Gather every line in the entries below that contains the string "screenshot", and list those lines.

— Start RECORDS SHOWN —

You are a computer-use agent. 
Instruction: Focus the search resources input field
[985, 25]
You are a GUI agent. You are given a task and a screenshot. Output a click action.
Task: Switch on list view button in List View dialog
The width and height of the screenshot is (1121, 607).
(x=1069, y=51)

— End RECORDS SHOWN —

RESPONSE TO THIS EXERCISE:
You are a GUI agent. You are given a task and a screenshot. Output a click action.
The width and height of the screenshot is (1121, 607).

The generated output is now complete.